**Die Aufgabe:** Schreibe aus den Zeilen unten alles von der Zeile mit „Increase range width“ bis hinunter zur Zeile mit „pyautogui.click(x=914, y=45)“ unverändert ab, beide Zeilen eingeschlossen.

•••••

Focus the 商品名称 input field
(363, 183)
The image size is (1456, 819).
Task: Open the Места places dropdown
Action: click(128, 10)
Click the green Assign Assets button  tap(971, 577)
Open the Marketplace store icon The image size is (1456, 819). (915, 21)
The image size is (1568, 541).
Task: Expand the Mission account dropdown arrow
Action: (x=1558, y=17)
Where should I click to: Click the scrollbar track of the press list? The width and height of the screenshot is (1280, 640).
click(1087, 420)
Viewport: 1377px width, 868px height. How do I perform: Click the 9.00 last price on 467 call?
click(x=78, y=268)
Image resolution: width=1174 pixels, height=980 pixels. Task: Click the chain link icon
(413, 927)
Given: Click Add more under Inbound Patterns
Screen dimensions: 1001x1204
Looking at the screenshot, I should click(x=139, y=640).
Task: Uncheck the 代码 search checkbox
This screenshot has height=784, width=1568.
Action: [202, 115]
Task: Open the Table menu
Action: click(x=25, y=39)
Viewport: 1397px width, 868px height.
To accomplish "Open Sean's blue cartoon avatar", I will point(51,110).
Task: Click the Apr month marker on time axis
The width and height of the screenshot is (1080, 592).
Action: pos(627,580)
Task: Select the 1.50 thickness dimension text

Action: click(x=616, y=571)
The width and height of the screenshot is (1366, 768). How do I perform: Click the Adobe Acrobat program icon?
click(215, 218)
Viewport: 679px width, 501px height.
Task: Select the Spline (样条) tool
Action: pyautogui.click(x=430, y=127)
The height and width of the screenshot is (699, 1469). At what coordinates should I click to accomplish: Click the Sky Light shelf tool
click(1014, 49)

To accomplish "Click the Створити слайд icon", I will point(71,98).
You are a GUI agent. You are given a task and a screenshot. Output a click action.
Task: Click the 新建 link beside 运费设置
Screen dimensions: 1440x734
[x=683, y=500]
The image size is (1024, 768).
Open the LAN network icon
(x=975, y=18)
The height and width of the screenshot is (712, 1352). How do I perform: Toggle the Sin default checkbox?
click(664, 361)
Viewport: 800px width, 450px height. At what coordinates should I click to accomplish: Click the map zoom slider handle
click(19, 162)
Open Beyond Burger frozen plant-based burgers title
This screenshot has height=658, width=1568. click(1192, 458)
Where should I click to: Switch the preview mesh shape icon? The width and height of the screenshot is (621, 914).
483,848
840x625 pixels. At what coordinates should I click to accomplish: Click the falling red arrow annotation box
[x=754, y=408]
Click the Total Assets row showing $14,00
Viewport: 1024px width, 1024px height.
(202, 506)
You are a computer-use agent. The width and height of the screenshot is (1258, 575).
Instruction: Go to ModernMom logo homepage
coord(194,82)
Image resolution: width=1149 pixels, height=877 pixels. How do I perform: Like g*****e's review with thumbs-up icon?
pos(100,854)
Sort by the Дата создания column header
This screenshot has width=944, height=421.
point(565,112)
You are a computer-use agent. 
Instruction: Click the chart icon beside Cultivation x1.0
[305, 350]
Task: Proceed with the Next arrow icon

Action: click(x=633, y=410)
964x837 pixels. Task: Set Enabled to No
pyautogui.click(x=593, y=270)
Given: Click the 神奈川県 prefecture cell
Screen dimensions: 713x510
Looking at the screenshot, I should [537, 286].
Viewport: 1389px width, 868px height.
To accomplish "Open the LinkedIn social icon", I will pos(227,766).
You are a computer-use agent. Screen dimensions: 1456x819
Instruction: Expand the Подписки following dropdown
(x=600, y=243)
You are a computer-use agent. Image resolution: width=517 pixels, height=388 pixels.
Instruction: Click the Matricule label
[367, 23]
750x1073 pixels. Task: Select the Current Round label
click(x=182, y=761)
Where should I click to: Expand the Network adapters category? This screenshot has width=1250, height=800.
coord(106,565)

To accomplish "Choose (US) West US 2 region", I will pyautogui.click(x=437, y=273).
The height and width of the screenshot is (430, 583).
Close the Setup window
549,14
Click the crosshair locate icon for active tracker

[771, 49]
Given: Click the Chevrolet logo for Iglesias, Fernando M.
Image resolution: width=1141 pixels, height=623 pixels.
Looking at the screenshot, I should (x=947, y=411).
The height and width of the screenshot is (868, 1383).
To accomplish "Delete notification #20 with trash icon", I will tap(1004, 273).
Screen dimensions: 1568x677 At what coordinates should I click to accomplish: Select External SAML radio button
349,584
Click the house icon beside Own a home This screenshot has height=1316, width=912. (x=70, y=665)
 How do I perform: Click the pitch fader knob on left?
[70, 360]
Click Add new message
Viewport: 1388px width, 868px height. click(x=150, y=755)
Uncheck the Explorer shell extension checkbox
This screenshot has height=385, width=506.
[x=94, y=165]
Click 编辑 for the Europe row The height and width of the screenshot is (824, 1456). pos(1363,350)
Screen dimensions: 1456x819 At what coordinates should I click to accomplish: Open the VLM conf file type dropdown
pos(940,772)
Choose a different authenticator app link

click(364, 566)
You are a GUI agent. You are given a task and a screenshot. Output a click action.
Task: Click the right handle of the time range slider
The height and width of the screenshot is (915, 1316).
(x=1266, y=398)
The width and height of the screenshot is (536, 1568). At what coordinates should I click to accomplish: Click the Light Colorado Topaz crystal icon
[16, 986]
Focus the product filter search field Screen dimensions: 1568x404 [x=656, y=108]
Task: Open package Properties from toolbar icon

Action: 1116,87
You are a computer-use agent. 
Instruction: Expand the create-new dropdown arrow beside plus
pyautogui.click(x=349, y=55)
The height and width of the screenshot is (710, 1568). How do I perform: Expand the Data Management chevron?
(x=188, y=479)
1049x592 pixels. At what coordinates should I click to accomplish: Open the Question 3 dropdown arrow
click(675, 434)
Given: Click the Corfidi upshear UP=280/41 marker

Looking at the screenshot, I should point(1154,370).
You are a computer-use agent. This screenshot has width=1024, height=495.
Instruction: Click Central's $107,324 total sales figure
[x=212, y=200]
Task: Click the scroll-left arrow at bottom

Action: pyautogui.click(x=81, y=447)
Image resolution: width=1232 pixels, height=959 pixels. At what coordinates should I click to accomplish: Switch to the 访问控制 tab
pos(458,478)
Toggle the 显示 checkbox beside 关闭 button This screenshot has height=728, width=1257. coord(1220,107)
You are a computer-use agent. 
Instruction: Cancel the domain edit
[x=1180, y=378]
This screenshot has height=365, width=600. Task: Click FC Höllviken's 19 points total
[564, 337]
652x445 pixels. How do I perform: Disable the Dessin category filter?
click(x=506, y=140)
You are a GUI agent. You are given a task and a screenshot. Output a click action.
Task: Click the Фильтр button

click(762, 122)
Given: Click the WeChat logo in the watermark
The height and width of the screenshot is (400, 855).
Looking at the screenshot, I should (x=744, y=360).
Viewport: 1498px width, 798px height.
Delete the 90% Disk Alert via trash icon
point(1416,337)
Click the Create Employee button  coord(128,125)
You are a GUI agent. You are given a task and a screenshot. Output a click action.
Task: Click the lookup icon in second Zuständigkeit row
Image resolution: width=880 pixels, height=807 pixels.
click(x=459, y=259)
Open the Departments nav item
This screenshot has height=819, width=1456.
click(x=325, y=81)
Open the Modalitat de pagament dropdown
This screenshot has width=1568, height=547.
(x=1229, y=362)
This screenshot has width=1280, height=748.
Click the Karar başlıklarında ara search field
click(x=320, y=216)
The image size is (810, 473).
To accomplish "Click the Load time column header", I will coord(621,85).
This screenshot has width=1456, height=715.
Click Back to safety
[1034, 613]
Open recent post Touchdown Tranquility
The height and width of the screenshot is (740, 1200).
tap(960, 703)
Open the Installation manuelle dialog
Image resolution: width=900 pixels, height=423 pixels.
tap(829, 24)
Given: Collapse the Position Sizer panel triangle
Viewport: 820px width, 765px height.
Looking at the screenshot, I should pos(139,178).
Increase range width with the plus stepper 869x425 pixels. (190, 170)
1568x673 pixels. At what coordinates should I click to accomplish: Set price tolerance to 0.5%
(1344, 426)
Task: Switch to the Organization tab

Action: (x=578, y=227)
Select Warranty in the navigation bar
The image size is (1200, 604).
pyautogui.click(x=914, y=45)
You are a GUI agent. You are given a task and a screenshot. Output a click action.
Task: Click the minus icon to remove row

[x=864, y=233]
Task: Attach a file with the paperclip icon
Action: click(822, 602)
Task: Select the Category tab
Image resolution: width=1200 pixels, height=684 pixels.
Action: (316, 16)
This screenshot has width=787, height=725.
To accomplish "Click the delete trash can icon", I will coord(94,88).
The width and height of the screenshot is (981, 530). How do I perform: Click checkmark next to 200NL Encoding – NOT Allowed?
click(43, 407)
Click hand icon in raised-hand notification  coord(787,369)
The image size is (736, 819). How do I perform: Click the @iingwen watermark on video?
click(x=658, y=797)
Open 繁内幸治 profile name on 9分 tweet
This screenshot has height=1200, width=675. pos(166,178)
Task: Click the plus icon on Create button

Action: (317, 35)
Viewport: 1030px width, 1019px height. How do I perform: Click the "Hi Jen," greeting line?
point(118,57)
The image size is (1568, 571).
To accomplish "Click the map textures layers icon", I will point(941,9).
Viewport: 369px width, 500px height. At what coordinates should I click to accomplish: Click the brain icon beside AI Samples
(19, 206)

•••••

**Antwort:**
Increase range width with the plus stepper 869x425 pixels. (190, 170)
1568x673 pixels. At what coordinates should I click to accomplish: Set price tolerance to 0.5%
(1344, 426)
Task: Switch to the Organization tab

Action: (x=578, y=227)
Select Warranty in the navigation bar
The image size is (1200, 604).
pyautogui.click(x=914, y=45)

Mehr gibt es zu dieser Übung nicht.